- GOAL OF THE EXERCISE
Repeat, please, only the lines from the top of the data down to the line with "Task: Select the Snake/Rat/Badger cell"; include both of those lines.

---------------

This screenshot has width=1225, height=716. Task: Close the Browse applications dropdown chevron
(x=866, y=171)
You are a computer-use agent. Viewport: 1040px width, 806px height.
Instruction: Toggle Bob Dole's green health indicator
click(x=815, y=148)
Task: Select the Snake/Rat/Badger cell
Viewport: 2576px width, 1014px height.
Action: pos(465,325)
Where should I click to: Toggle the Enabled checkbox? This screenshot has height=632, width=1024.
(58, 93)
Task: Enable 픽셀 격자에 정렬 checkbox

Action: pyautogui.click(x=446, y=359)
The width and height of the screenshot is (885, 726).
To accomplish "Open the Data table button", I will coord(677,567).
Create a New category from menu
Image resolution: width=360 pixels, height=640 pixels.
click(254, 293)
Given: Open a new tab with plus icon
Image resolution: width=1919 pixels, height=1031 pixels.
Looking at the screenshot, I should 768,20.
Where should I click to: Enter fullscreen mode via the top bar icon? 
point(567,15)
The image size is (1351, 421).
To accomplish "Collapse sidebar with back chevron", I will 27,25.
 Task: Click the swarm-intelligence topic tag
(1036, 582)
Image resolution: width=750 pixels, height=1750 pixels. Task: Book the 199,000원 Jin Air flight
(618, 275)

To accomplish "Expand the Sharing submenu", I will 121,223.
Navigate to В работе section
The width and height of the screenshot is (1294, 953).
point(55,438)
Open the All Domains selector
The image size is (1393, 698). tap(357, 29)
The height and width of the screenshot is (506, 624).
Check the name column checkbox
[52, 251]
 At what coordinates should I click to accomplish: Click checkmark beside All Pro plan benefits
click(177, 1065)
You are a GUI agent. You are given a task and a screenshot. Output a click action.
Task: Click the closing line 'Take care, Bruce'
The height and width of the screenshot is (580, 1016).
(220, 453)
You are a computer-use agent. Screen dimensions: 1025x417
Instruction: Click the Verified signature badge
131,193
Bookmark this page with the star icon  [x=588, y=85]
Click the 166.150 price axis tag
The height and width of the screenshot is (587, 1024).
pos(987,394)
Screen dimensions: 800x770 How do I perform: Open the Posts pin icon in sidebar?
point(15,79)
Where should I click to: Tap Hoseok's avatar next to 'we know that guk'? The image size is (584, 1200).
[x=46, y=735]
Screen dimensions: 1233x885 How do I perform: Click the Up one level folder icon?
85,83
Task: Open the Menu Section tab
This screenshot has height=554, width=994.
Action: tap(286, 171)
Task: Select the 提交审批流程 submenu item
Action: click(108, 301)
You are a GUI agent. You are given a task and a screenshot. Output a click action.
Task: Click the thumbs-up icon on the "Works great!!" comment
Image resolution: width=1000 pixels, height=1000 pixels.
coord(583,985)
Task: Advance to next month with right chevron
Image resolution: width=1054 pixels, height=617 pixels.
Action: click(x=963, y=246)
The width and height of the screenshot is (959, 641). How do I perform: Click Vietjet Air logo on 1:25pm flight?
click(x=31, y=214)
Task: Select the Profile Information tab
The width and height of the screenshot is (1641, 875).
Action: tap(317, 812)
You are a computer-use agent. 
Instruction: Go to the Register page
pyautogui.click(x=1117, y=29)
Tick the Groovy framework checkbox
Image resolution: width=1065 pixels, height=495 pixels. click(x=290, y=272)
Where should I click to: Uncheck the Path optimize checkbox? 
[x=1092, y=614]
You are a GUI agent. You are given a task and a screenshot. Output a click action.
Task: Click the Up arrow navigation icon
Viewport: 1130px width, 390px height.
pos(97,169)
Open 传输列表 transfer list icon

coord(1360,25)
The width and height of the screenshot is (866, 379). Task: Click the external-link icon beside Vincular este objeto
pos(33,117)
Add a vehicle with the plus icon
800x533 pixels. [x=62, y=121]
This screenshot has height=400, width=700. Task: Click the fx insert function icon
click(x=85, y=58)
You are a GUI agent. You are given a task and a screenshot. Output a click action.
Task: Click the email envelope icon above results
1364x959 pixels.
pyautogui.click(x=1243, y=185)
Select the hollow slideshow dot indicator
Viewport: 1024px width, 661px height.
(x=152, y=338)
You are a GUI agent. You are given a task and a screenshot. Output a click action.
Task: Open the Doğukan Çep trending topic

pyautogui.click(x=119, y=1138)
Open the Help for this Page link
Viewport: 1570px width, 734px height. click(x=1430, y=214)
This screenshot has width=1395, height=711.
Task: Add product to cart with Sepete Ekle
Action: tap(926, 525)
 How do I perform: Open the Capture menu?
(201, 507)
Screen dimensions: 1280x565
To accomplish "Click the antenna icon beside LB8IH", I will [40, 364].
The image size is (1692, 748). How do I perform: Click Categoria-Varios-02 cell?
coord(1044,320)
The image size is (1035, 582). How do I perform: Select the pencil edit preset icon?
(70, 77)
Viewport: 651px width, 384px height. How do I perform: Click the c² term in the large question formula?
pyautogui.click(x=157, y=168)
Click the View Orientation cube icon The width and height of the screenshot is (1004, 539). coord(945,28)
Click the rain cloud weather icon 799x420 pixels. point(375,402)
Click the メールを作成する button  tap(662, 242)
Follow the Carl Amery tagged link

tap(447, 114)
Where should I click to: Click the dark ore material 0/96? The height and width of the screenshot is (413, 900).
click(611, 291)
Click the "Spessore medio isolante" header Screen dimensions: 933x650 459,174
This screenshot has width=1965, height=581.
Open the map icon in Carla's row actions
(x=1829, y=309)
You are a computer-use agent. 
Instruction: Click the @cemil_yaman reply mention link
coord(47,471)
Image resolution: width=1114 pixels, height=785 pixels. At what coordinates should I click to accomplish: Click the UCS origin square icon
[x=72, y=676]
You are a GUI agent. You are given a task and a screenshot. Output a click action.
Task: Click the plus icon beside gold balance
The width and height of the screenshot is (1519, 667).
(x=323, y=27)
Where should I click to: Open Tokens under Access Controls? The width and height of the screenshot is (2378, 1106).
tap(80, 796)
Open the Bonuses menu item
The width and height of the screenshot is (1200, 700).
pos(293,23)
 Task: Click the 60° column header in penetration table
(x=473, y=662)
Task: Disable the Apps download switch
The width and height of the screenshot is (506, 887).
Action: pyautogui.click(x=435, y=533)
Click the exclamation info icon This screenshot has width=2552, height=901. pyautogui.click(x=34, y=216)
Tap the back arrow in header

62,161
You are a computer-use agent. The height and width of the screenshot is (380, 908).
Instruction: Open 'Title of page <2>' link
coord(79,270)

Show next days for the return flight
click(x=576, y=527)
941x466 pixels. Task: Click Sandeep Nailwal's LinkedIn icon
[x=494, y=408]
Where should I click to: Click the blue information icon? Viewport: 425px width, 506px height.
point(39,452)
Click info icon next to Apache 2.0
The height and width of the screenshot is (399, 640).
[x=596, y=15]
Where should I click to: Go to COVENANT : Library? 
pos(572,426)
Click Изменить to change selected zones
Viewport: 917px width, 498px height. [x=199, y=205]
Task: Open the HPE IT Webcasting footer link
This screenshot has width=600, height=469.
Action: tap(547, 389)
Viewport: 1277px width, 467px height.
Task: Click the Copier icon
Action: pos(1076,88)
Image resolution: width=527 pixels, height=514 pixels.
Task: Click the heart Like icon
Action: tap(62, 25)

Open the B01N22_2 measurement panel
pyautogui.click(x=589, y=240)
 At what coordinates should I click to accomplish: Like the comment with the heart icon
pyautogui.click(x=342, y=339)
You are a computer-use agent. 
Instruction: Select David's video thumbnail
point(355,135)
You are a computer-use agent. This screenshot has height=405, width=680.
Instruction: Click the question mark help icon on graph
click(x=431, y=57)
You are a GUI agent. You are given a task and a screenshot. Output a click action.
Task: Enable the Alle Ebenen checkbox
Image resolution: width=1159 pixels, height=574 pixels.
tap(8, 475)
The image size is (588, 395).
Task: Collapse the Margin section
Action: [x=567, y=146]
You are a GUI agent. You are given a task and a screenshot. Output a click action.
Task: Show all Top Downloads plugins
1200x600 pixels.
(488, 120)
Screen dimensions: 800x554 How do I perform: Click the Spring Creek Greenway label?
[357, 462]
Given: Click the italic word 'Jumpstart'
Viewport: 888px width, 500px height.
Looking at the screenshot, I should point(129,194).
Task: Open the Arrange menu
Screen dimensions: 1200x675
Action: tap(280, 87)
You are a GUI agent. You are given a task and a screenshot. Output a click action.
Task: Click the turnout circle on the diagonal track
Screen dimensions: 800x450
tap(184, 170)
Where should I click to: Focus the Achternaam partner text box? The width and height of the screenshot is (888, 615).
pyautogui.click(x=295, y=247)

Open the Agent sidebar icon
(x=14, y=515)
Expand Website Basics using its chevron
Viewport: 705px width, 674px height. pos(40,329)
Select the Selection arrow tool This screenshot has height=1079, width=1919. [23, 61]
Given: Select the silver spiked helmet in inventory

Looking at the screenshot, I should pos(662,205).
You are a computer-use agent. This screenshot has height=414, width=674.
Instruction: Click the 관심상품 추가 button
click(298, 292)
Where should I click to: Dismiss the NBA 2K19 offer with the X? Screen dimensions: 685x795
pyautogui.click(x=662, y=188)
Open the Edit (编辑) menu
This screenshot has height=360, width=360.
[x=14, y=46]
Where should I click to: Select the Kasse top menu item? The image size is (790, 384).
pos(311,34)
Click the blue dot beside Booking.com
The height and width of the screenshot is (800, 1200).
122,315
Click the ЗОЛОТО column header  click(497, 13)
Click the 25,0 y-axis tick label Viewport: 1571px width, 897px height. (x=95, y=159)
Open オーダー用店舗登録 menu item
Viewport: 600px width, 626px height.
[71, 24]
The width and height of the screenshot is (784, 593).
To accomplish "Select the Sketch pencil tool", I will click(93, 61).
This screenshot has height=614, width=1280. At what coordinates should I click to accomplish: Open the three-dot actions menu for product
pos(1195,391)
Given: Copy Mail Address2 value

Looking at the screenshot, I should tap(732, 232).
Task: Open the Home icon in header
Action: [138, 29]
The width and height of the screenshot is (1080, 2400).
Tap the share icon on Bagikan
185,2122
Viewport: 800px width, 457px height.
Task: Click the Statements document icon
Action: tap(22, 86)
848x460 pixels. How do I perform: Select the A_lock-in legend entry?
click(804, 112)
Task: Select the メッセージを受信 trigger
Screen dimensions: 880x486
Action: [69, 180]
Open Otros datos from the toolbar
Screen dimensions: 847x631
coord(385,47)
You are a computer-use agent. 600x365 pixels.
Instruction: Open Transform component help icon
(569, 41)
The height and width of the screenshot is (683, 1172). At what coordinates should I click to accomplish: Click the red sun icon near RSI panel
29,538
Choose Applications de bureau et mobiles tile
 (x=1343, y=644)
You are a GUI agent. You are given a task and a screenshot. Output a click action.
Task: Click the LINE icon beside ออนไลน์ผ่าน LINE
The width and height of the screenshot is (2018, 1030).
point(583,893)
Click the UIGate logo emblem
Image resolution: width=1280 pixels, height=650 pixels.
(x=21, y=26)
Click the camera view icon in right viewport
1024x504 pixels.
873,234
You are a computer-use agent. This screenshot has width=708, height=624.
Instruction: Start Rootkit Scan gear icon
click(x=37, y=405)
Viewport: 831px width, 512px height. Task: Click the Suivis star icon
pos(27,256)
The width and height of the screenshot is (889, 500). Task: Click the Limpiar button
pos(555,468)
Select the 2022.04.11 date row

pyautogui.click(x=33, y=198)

---------------

- ANSWER TO THIS PROBLEM
This screenshot has width=1225, height=716. Task: Close the Browse applications dropdown chevron
(x=866, y=171)
You are a computer-use agent. Viewport: 1040px width, 806px height.
Instruction: Toggle Bob Dole's green health indicator
click(x=815, y=148)
Task: Select the Snake/Rat/Badger cell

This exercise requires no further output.